(WHAT IS BEING ASKED)
Scan the records beneath this line for the line holding "Click the refresh" and the line holding "Task: Click the Grad Šibenik label at bottom", then transcribe exactly those two and all lines between.

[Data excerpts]
===
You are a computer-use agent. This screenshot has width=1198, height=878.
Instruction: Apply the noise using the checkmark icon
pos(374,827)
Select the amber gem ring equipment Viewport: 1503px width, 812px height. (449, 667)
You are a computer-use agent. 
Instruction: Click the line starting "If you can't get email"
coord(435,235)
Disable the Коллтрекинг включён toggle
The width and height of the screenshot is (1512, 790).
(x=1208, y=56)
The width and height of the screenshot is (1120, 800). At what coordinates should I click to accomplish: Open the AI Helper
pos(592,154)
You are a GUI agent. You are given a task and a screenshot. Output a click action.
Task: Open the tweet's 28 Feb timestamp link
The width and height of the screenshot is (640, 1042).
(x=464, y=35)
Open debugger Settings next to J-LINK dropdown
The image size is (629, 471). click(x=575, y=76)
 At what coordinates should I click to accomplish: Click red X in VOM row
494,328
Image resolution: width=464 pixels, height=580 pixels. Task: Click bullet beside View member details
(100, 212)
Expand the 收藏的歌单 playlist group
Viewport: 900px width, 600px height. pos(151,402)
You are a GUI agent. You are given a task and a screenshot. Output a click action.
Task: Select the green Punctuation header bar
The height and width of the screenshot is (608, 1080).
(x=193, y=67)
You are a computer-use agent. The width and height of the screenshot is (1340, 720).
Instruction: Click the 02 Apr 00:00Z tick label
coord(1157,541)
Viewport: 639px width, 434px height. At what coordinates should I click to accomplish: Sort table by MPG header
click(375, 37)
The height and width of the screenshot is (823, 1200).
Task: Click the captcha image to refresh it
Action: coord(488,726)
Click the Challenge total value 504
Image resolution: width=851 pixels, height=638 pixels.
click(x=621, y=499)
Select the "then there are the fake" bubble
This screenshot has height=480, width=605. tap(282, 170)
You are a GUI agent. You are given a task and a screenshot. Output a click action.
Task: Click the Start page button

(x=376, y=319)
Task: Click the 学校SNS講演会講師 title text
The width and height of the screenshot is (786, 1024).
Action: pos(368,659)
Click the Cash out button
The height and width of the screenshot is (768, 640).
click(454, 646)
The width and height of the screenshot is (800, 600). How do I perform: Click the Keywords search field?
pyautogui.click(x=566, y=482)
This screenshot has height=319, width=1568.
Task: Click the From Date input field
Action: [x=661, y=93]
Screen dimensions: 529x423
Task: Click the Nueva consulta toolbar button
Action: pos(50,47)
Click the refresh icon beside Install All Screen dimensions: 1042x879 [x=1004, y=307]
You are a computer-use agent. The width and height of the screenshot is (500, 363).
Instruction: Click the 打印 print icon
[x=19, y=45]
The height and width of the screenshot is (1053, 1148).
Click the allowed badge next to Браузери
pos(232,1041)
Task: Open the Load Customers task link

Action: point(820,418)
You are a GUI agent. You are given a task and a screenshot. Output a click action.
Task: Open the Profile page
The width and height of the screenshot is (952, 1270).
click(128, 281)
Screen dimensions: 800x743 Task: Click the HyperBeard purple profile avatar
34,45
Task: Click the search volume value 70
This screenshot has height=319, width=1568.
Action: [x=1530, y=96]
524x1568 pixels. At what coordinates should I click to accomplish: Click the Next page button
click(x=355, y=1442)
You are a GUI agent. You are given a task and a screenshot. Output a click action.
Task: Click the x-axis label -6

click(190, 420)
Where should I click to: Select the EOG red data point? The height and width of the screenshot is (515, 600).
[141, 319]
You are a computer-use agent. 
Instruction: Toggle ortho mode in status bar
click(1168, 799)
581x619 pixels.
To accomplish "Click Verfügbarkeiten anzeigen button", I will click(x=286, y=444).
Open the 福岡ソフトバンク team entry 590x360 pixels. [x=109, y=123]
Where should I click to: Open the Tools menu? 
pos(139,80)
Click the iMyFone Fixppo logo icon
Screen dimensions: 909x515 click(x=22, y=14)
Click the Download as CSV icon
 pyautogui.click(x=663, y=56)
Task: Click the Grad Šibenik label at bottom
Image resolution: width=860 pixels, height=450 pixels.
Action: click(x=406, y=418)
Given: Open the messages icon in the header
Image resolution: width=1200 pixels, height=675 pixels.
===
(ANSWER TO THE EXERCISE)
Click the refresh icon beside Install All Screen dimensions: 1042x879 [x=1004, y=307]
You are a computer-use agent. The width and height of the screenshot is (500, 363).
Instruction: Click the 打印 print icon
[x=19, y=45]
The height and width of the screenshot is (1053, 1148).
Click the allowed badge next to Браузери
pos(232,1041)
Task: Open the Load Customers task link

Action: point(820,418)
You are a GUI agent. You are given a task and a screenshot. Output a click action.
Task: Open the Profile page
The width and height of the screenshot is (952, 1270).
click(128, 281)
Screen dimensions: 800x743 Task: Click the HyperBeard purple profile avatar
34,45
Task: Click the search volume value 70
This screenshot has height=319, width=1568.
Action: [x=1530, y=96]
524x1568 pixels. At what coordinates should I click to accomplish: Click the Next page button
click(x=355, y=1442)
You are a GUI agent. You are given a task and a screenshot. Output a click action.
Task: Click the x-axis label -6

click(190, 420)
Where should I click to: Select the EOG red data point? The height and width of the screenshot is (515, 600).
[141, 319]
You are a computer-use agent. 
Instruction: Toggle ortho mode in status bar
click(1168, 799)
581x619 pixels.
To accomplish "Click Verfügbarkeiten anzeigen button", I will click(x=286, y=444).
Open the 福岡ソフトバンク team entry 590x360 pixels. [x=109, y=123]
Where should I click to: Open the Tools menu? 
pos(139,80)
Click the iMyFone Fixppo logo icon
Screen dimensions: 909x515 click(x=22, y=14)
Click the Download as CSV icon
 pyautogui.click(x=663, y=56)
Task: Click the Grad Šibenik label at bottom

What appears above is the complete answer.